ToolBox: Cooling The Hot Foot
The foot forms one of the three primary contact points between the body and bike, so it’s no surprise that it can be one of the main sources of discomfort and/or injury. “Hot foot” is something that most of us have likely experienced, but is spraying water on the foot or loosening the straps on the shoe all we can do?
By Rick Rosa, D.C.,D.A.A.P.M.
With the temperature reaching 105° this week in the Washington DC area, I was asked by il Pez himself, who had received an email about a reader who had been experiencing foot pain, which he soon came to learn, was a condition known as “Hot Foot.” He asked me about it and wanted my help to “cool off” the situation.
“Hot Foot” or Metatarslgia is caused by the compression and inflammation of nerves and joint tissue in the metarsal heads, which is the area right above a well placed pedal spindle. It is characterized by pain and a sensation of burning as well as numbness. Many cyclists believe that splashing water on the feet will help with the symptoms, but that is a symptomatic treatment that is not getting to the root of the problem, namely an inflammation in the nerve and surrounding tissues.
The Joys of New Stuff
Recently, I had a case of a young man who had classic symptoms of metatarsalgia that began after putting in some long miles on his bike on a hot day shortly after buying new shoes and pedals. He claimed that the pain kept returning when he climbed hills or during a long ride. In taking his history, I noted that the new shoes and pedals were made up of much stiffer carbon fiber. In addition, he was in the habit of using regular short socks that he would wear with his regular running shoes. There was no evidence that organic diseases, such as diabetes or degenerative joint disease, was present in his history.
Upon physical examination, I found that he had significant restricted movement in the joint tissue of the foot and ankle. He had an obvious fallen medial arch (foot was flat) and was pronating. In addition, he had very tight gastroc/soleus (calf), as well as Achilles tendon. His foot would swell up from the heat and this would only add to the pressure on the forefoot, excacerbated by the thicker socks he wore.
The treatment in his case worked out well.
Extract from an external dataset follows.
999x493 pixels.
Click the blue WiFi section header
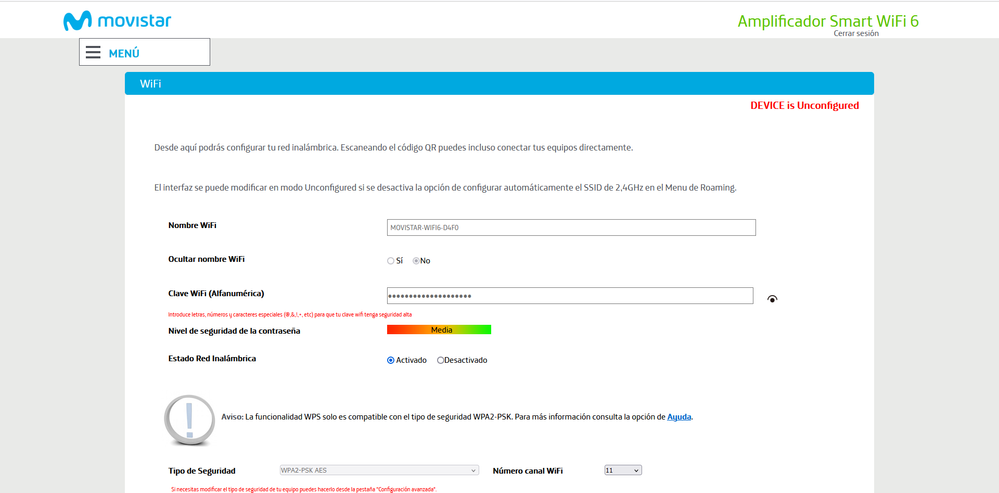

We began using ultrasound and manipulation of the foot and ankle as well as ice baths in order to restore proper biomechanics and reduce inflammation. I placed a small pad that was inserted into his shoes under the metatarsal heads in order to spread them out and reduce pressure in hopes that this would help him without the need to be fitted for orthotics. I also suggested that he get thin socks and asked him to loosen the lowest strap over the metatarsal heads to decrease the pressure that was building up during the long rides.
He was very diligent about performing the stretches I gave him for his calf muscles and Achilles’ tendon, which added to his recovery. In this case he was able to acclimate well with these minor adjustments, primarily because most of the injury was due to the sudden change in stiffness of the carbon pedals and shoes. In one study done by Jarboe and Quesada on the effects of shoe stiffness on the forefoot, they found that carbon shoes can be 42% to 550% stiffer, which translated to an average increase in the pressure of 18% over more traditional plastic shoes. (1)
Other Things to Consider
In other cases, casting for an orthotic that will support the metatarsal heads as well as the medial arch is needed. Orthotics correct and support proper biomechanics, which evenly distribute the pressure on the metarsal heads. In cases of extreme events like RAAM they place the cleat way back or cut open the toe box to help alleviate pressure on the forefoot but this is not ever necessary for the amateur cyclist. Lastly, moving the seat down 1 cm and shifting the cleat back 1 cm can also take some pressure off the metatarsal heads. However, I am not a big fan of this because I believe this can force other biomechanical issues to other joints, such as the knees to come about.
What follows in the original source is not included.